>> start THE DATA
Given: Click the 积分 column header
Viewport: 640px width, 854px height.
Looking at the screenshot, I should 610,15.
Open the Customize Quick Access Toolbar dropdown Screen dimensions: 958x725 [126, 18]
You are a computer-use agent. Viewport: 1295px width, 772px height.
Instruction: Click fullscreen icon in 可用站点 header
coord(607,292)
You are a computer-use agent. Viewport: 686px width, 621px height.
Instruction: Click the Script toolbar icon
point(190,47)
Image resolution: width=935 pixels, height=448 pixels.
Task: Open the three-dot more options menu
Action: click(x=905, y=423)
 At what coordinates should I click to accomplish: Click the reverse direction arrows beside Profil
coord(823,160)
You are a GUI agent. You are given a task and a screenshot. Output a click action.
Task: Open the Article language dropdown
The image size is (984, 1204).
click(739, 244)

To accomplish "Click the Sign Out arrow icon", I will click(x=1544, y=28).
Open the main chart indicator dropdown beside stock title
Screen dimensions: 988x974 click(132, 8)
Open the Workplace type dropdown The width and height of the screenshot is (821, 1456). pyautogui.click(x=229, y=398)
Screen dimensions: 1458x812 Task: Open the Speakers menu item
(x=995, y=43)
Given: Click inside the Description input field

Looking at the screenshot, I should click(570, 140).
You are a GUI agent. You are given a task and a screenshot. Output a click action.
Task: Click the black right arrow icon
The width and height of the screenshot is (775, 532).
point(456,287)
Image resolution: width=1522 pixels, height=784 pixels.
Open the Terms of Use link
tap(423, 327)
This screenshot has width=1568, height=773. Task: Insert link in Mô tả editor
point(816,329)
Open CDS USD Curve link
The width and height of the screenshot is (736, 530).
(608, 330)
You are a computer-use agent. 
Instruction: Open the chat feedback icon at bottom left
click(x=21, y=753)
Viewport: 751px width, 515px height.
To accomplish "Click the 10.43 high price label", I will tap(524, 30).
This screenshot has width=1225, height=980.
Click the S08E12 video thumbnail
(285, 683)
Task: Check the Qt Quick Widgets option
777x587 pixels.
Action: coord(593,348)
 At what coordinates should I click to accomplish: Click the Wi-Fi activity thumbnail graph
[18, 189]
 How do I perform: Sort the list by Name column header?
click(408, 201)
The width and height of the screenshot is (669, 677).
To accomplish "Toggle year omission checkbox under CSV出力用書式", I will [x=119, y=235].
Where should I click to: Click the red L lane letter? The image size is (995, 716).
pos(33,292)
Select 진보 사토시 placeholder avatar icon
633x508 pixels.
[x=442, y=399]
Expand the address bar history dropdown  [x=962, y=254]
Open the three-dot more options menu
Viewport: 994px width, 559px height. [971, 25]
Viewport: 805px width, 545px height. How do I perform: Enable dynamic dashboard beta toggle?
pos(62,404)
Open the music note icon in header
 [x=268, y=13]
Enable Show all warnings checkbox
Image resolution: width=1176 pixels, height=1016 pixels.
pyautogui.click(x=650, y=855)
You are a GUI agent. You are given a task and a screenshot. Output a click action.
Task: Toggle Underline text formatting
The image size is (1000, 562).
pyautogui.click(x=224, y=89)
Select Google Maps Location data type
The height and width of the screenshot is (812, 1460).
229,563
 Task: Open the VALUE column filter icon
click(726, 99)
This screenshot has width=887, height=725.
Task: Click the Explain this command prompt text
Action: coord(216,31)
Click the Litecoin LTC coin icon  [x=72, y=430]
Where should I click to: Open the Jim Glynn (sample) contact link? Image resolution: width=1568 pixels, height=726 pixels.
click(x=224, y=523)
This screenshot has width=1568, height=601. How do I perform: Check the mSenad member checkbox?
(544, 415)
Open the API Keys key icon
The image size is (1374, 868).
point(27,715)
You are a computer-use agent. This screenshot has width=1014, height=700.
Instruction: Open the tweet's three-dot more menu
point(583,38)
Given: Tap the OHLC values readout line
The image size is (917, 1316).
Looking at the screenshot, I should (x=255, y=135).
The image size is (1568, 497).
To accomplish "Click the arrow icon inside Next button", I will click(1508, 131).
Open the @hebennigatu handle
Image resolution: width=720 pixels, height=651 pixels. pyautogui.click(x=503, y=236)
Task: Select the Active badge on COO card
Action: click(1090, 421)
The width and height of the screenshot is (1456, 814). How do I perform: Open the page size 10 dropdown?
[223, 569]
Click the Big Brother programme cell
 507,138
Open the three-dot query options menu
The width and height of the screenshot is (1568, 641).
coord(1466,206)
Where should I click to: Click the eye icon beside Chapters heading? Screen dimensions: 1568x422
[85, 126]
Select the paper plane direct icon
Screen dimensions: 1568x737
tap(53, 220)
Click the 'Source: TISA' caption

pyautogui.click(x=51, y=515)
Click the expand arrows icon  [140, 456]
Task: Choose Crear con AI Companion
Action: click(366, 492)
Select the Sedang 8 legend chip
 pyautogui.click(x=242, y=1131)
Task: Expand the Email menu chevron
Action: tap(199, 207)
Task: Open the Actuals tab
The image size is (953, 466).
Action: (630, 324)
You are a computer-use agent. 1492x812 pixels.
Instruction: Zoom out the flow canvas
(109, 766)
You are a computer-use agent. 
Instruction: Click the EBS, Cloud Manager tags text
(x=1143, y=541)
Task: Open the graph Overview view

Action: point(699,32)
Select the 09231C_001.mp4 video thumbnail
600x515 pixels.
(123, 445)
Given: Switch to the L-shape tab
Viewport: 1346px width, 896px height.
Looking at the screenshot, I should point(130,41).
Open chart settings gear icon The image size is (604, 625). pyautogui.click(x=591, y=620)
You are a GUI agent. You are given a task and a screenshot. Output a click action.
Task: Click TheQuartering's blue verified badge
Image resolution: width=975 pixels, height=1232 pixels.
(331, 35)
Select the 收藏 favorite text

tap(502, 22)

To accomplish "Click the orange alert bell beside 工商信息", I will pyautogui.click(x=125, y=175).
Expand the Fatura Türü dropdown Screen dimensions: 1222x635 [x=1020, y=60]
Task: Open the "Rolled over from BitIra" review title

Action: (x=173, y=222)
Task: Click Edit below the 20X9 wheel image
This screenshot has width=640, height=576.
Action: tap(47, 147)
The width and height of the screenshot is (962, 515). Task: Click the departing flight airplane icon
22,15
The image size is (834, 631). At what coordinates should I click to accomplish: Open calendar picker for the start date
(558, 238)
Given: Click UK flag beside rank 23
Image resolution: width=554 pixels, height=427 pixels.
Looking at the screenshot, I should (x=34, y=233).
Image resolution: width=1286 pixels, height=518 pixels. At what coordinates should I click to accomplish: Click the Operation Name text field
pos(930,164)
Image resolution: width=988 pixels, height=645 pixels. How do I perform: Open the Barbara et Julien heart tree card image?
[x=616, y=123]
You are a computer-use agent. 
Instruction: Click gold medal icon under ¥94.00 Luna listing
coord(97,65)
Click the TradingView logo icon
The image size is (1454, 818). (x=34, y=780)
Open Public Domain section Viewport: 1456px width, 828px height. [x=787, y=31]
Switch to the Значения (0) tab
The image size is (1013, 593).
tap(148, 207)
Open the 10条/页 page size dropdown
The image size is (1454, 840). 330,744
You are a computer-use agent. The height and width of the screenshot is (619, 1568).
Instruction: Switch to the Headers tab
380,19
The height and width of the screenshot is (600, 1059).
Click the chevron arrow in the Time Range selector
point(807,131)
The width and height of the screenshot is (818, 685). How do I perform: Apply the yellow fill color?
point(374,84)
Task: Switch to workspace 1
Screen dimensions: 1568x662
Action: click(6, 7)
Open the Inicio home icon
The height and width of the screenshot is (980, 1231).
>> end THE DATA
STATED PROBLEM: Pull out every line of the entries above that contains the word "Enable", and list those lines.

FULL OUTPUT:
Viewport: 805px width, 545px height. How do I perform: Enable dynamic dashboard beta toggle?
Enable Show all warnings checkbox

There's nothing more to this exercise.